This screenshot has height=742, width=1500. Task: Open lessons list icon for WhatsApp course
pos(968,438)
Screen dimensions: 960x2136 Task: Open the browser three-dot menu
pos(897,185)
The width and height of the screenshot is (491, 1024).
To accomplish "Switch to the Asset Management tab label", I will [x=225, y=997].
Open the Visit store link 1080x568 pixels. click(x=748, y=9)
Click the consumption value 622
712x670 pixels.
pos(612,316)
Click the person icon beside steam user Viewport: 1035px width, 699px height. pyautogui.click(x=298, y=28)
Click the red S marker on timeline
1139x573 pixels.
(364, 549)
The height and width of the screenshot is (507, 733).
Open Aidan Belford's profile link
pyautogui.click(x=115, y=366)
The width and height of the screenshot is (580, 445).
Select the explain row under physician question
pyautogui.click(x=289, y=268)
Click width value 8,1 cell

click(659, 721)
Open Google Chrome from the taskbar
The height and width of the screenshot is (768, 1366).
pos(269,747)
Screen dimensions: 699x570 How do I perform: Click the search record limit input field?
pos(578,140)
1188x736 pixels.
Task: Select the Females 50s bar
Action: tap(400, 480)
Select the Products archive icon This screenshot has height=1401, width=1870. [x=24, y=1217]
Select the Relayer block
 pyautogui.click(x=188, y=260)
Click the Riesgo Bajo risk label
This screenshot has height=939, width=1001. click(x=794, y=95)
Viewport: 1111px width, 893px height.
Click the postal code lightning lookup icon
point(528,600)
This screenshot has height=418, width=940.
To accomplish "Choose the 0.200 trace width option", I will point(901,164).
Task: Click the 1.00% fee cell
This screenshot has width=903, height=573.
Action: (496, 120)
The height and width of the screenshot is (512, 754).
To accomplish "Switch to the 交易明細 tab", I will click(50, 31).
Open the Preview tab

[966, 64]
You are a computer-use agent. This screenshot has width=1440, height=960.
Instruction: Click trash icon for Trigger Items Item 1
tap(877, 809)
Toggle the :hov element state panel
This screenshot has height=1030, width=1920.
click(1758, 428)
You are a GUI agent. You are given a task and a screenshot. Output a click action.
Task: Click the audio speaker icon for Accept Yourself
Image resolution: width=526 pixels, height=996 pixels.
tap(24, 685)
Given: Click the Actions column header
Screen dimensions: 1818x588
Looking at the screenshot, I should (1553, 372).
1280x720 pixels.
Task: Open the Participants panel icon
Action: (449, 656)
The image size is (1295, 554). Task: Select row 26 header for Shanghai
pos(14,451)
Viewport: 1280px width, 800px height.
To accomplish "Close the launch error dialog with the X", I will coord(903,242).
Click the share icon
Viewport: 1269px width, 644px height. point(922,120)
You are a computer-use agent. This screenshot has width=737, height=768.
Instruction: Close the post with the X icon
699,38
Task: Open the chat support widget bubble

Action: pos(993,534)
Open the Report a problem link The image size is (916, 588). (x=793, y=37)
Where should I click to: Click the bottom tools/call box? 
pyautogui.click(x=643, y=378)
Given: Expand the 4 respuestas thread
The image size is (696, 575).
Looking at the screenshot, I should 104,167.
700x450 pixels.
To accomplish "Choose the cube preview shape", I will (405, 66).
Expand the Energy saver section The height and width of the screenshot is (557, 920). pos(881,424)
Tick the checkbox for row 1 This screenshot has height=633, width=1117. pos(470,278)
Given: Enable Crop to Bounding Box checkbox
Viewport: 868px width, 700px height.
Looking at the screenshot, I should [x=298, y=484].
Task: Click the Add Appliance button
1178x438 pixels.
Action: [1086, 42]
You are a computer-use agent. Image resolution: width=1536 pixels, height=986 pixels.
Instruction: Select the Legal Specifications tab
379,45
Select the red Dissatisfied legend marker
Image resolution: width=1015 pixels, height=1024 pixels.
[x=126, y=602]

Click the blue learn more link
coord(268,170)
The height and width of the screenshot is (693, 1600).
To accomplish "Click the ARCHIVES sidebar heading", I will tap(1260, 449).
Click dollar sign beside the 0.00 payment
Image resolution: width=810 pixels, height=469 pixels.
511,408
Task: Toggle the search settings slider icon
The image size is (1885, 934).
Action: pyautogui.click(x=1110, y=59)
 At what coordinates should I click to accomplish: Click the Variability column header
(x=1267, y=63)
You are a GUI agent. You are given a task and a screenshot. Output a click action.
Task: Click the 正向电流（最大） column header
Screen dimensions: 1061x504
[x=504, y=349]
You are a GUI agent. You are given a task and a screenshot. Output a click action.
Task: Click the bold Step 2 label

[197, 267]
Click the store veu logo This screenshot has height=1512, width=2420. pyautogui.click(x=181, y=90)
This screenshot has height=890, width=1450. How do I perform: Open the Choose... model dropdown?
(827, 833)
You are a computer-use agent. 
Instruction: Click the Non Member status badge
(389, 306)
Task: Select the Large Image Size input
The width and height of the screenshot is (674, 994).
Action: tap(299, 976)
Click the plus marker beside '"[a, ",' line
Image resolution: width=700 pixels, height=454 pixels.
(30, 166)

» REQUIRED ACTION
Go through the listing above and copy each line exactly.

» SOLUTION TO THE PROBLEM
This screenshot has height=742, width=1500. Task: Open lessons list icon for WhatsApp course
pos(968,438)
Screen dimensions: 960x2136 Task: Open the browser three-dot menu
pos(897,185)
The width and height of the screenshot is (491, 1024).
To accomplish "Switch to the Asset Management tab label", I will [x=225, y=997].
Open the Visit store link 1080x568 pixels. click(x=748, y=9)
Click the consumption value 622
712x670 pixels.
pos(612,316)
Click the person icon beside steam user Viewport: 1035px width, 699px height. pyautogui.click(x=298, y=28)
Click the red S marker on timeline
1139x573 pixels.
(364, 549)
The height and width of the screenshot is (507, 733).
Open Aidan Belford's profile link
pyautogui.click(x=115, y=366)
The width and height of the screenshot is (580, 445).
Select the explain row under physician question
pyautogui.click(x=289, y=268)
Click width value 8,1 cell

click(659, 721)
Open Google Chrome from the taskbar
The height and width of the screenshot is (768, 1366).
pos(269,747)
Screen dimensions: 699x570 How do I perform: Click the search record limit input field?
pos(578,140)
1188x736 pixels.
Task: Select the Females 50s bar
Action: tap(400, 480)
Select the Products archive icon This screenshot has height=1401, width=1870. [x=24, y=1217]
Select the Relayer block
 pyautogui.click(x=188, y=260)
Click the Riesgo Bajo risk label
This screenshot has height=939, width=1001. click(x=794, y=95)
Viewport: 1111px width, 893px height.
Click the postal code lightning lookup icon
point(528,600)
This screenshot has height=418, width=940.
To accomplish "Choose the 0.200 trace width option", I will point(901,164).
Task: Click the 1.00% fee cell
This screenshot has width=903, height=573.
Action: (496, 120)
The height and width of the screenshot is (512, 754).
To accomplish "Switch to the 交易明細 tab", I will click(50, 31).
Open the Preview tab

[966, 64]
You are a computer-use agent. This screenshot has width=1440, height=960.
Instruction: Click trash icon for Trigger Items Item 1
tap(877, 809)
Toggle the :hov element state panel
This screenshot has height=1030, width=1920.
click(1758, 428)
You are a GUI agent. You are given a task and a screenshot. Output a click action.
Task: Click the audio speaker icon for Accept Yourself
Image resolution: width=526 pixels, height=996 pixels.
tap(24, 685)
Given: Click the Actions column header
Screen dimensions: 1818x588
Looking at the screenshot, I should (1553, 372).
1280x720 pixels.
Task: Open the Participants panel icon
Action: (449, 656)
The image size is (1295, 554). Task: Select row 26 header for Shanghai
pos(14,451)
Viewport: 1280px width, 800px height.
To accomplish "Close the launch error dialog with the X", I will coord(903,242).
Click the share icon
Viewport: 1269px width, 644px height. point(922,120)
You are a computer-use agent. This screenshot has width=737, height=768.
Instruction: Close the post with the X icon
699,38
Task: Open the chat support widget bubble

Action: pos(993,534)
Open the Report a problem link The image size is (916, 588). (x=793, y=37)
Where should I click to: Click the bottom tools/call box? 
pyautogui.click(x=643, y=378)
Given: Expand the 4 respuestas thread
The image size is (696, 575).
Looking at the screenshot, I should 104,167.
700x450 pixels.
To accomplish "Choose the cube preview shape", I will (405, 66).
Expand the Energy saver section The height and width of the screenshot is (557, 920). pos(881,424)
Tick the checkbox for row 1 This screenshot has height=633, width=1117. pos(470,278)
Given: Enable Crop to Bounding Box checkbox
Viewport: 868px width, 700px height.
Looking at the screenshot, I should [x=298, y=484].
Task: Click the Add Appliance button
1178x438 pixels.
Action: [1086, 42]
You are a computer-use agent. Image resolution: width=1536 pixels, height=986 pixels.
Instruction: Select the Legal Specifications tab
379,45
Select the red Dissatisfied legend marker
Image resolution: width=1015 pixels, height=1024 pixels.
[x=126, y=602]

Click the blue learn more link
coord(268,170)
The height and width of the screenshot is (693, 1600).
To accomplish "Click the ARCHIVES sidebar heading", I will tap(1260, 449).
Click dollar sign beside the 0.00 payment
Image resolution: width=810 pixels, height=469 pixels.
511,408
Task: Toggle the search settings slider icon
The image size is (1885, 934).
Action: pyautogui.click(x=1110, y=59)
 At what coordinates should I click to accomplish: Click the Variability column header
(x=1267, y=63)
You are a GUI agent. You are given a task and a screenshot. Output a click action.
Task: Click the 正向电流（最大） column header
Screen dimensions: 1061x504
[x=504, y=349]
You are a GUI agent. You are given a task and a screenshot. Output a click action.
Task: Click the bold Step 2 label

[197, 267]
Click the store veu logo This screenshot has height=1512, width=2420. pyautogui.click(x=181, y=90)
This screenshot has height=890, width=1450. How do I perform: Open the Choose... model dropdown?
(827, 833)
You are a computer-use agent. 
Instruction: Click the Non Member status badge
(389, 306)
Task: Select the Large Image Size input
The width and height of the screenshot is (674, 994).
Action: tap(299, 976)
Click the plus marker beside '"[a, ",' line
Image resolution: width=700 pixels, height=454 pixels.
(30, 166)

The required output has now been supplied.